My favorite French food I have tried yet is creme de marons (chestnut cream). Yesterday we had a full lunch together, complete with cheese course and dessert. We had the creme de marons with les petites suisses which are little 2 inch rolled slabs of the creamiest, richest, densist, well, cream stuff I’ve ever had. It’s hard to explain. It tasted a bit like cream cheese. It was really, really good. The kids love the creme de marons and ate a LOT of it, like how some people eat Nutella by the spoonful! We also had a lovely dessert last night: profiteroles (sort of like doughnuts or creme puffs) with vanilla ice cream inside and chocolate sauce poured on top. Oh. My. God.
I am worried because Myrtille made a comment about me needing to try foie gras and escargots…we’ll see…

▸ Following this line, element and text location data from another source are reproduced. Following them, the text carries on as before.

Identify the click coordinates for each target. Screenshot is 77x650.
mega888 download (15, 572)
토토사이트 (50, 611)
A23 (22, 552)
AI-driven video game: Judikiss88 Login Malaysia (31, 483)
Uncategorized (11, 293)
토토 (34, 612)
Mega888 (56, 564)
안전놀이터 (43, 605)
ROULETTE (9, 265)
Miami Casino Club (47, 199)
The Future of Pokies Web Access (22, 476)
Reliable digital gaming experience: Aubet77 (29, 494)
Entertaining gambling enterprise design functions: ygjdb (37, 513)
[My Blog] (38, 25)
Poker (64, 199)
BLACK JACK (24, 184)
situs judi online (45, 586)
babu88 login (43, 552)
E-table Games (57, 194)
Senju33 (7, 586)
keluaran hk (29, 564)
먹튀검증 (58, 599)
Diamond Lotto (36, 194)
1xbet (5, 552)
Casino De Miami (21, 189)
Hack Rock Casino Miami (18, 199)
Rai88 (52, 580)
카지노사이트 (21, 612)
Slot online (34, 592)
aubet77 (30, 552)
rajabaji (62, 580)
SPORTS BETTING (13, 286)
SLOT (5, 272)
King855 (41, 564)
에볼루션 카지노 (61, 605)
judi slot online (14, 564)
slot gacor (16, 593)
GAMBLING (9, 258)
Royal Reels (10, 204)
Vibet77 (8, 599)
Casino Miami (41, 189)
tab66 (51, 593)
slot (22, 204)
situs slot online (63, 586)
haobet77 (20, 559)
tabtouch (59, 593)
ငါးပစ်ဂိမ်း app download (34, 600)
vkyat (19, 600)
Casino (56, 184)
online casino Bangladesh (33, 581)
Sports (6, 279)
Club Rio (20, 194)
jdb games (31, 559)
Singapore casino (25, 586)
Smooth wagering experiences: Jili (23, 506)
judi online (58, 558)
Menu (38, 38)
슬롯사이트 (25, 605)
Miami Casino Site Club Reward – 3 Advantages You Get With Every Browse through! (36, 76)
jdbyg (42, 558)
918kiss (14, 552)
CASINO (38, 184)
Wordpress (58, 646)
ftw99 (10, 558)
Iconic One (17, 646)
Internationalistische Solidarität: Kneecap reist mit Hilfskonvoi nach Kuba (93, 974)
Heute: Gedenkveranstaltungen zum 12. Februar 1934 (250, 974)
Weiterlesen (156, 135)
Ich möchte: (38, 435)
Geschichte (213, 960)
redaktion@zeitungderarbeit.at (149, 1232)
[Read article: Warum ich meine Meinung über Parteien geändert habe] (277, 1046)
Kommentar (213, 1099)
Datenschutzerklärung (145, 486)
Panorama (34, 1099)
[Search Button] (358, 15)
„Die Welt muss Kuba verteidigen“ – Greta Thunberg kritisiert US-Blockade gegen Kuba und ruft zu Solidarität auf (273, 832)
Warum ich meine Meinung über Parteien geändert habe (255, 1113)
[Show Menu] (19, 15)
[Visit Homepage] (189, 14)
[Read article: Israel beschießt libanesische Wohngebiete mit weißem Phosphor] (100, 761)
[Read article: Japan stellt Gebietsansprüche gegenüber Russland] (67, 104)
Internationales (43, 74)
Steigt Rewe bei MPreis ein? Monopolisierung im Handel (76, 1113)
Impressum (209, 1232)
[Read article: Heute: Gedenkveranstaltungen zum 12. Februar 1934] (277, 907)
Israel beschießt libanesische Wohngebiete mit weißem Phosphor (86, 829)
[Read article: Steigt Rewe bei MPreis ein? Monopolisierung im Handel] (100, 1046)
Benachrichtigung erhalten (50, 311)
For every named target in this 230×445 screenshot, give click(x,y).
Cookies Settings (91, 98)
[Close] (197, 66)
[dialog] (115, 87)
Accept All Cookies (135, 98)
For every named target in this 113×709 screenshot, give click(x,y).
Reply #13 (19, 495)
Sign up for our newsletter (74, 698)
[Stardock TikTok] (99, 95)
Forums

Both Myrtille and Fabrice have been really patient with me, by speaking to me in French and letting me be really slow at responding. The kids speak French and I can’t understand them! It happens with a lot of people I speak to. It’s so weird, because I know what words they are saying, like I could write them down in French. But I just can’t connect the dots in my brain fast enough. The other day Gabrielle (the 6-year-old) asked me to pass the water and it took me about 30 full seconds to realize what she had said! I am waiting to have that “click” and just comprehend everything! But I am definitely not there yet. Myrtille is going to give me some French books and I am looking for someone to trade lessons with. I keep trying to remind myself that it has only been 2 weeks, because I just feel SO STUPID. That is one thing about this experience, is that you have to be humble. I know I look really dumb all the time, in public, with the kids, and that’s ok. I am trying! And I will never, ever, EVER judge someone in the U.S. who is struggling with English.
Of course, with all the stress of traveling, moving, and starting these new jobs, I have come down with a cold this weekend. Also, the weather changed from very hot to pretty cold in just a few days. It now feels very much like fall. It’s nice and crisp, but my body is like “what the what?!” so now I am sick. I got some medicine and have been laying low this weekend. Hopefully I will get better soon so I can go out and socialize!
Please send me updates from home! I’d love to keep up with all of you!